Exercise requirements >> Return the lines below exactly as they appear, please, starting with the first and ending with the one that contains "You are a computer-use agent. Image".

The input >>
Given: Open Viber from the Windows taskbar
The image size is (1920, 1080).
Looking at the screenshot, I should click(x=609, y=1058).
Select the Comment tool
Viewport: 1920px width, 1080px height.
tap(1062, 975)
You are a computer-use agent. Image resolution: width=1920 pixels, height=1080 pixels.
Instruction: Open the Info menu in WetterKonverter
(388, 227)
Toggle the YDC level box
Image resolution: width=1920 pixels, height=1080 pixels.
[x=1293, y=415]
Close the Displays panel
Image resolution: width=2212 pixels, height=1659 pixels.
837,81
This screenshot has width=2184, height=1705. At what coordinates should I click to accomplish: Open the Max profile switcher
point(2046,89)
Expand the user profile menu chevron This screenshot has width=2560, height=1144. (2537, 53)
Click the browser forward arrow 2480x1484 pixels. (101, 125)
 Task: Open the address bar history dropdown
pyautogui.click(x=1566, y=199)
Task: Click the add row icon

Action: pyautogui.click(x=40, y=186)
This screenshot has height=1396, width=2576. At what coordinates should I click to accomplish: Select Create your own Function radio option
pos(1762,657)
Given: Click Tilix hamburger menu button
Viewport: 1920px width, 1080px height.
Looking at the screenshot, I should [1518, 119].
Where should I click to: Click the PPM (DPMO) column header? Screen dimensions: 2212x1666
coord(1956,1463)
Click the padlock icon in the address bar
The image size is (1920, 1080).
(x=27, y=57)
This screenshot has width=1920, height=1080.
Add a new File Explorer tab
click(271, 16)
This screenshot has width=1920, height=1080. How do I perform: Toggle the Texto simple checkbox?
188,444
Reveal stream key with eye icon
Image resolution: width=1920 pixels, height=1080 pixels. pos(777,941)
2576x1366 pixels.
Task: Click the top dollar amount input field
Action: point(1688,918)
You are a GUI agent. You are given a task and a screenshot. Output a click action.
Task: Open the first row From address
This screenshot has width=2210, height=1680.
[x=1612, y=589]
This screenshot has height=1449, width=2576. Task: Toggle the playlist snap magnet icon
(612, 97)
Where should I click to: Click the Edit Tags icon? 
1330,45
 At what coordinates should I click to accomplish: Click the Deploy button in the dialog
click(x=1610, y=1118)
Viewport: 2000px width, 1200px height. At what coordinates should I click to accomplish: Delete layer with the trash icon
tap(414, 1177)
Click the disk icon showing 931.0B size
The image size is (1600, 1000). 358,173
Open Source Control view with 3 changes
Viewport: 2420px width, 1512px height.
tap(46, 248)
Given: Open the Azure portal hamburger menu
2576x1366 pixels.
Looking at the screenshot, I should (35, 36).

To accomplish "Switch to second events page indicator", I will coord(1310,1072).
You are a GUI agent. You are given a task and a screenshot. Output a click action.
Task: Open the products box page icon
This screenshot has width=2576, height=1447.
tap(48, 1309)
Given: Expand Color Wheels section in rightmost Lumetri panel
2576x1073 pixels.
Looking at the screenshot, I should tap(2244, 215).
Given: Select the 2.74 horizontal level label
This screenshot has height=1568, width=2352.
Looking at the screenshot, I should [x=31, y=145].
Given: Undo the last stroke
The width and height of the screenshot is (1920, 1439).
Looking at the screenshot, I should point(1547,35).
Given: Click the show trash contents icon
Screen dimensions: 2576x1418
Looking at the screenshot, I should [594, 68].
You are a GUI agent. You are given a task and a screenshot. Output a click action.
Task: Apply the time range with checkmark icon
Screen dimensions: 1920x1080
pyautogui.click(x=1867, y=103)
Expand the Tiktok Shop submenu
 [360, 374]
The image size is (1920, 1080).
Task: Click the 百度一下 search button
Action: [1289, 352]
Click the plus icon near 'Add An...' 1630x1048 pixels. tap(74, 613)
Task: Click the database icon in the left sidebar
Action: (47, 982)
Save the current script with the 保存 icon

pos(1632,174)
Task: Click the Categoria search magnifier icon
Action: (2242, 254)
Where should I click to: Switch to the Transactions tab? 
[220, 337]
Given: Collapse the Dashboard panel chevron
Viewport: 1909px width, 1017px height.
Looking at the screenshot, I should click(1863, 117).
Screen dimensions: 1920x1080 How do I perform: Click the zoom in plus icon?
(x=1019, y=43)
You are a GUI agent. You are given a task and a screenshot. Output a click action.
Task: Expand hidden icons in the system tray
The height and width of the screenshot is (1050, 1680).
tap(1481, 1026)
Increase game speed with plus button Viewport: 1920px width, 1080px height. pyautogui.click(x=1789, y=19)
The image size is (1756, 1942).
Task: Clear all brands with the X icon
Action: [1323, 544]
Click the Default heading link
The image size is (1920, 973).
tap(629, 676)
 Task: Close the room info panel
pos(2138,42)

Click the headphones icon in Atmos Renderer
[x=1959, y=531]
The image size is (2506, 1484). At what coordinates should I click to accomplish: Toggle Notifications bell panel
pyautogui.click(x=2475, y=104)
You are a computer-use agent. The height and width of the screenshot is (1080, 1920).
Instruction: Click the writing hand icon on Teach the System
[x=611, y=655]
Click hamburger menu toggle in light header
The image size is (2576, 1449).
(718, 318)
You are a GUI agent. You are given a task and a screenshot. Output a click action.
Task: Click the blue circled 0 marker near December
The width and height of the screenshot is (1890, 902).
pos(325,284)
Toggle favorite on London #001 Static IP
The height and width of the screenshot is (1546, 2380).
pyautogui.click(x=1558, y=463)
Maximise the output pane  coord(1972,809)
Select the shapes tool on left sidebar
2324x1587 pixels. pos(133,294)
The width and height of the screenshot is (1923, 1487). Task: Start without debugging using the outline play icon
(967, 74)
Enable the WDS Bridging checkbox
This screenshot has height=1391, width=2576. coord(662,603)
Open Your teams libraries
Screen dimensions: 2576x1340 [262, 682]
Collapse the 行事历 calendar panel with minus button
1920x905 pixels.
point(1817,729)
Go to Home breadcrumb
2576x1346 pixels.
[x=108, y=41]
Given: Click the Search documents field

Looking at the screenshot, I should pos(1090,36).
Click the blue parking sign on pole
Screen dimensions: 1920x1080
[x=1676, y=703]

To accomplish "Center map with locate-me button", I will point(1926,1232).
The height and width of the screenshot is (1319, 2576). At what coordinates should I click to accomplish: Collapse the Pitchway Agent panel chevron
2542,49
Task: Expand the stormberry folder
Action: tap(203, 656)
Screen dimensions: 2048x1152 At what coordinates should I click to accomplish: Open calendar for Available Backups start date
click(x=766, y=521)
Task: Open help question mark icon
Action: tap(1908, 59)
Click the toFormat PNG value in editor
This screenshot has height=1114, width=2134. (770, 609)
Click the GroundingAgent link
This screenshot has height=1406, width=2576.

Result below >>
Given: Open Viber from the Windows taskbar
The image size is (1920, 1080).
Looking at the screenshot, I should click(x=609, y=1058).
Select the Comment tool
Viewport: 1920px width, 1080px height.
tap(1062, 975)
You are a computer-use agent. Image resolution: width=1920 pixels, height=1080 pixels.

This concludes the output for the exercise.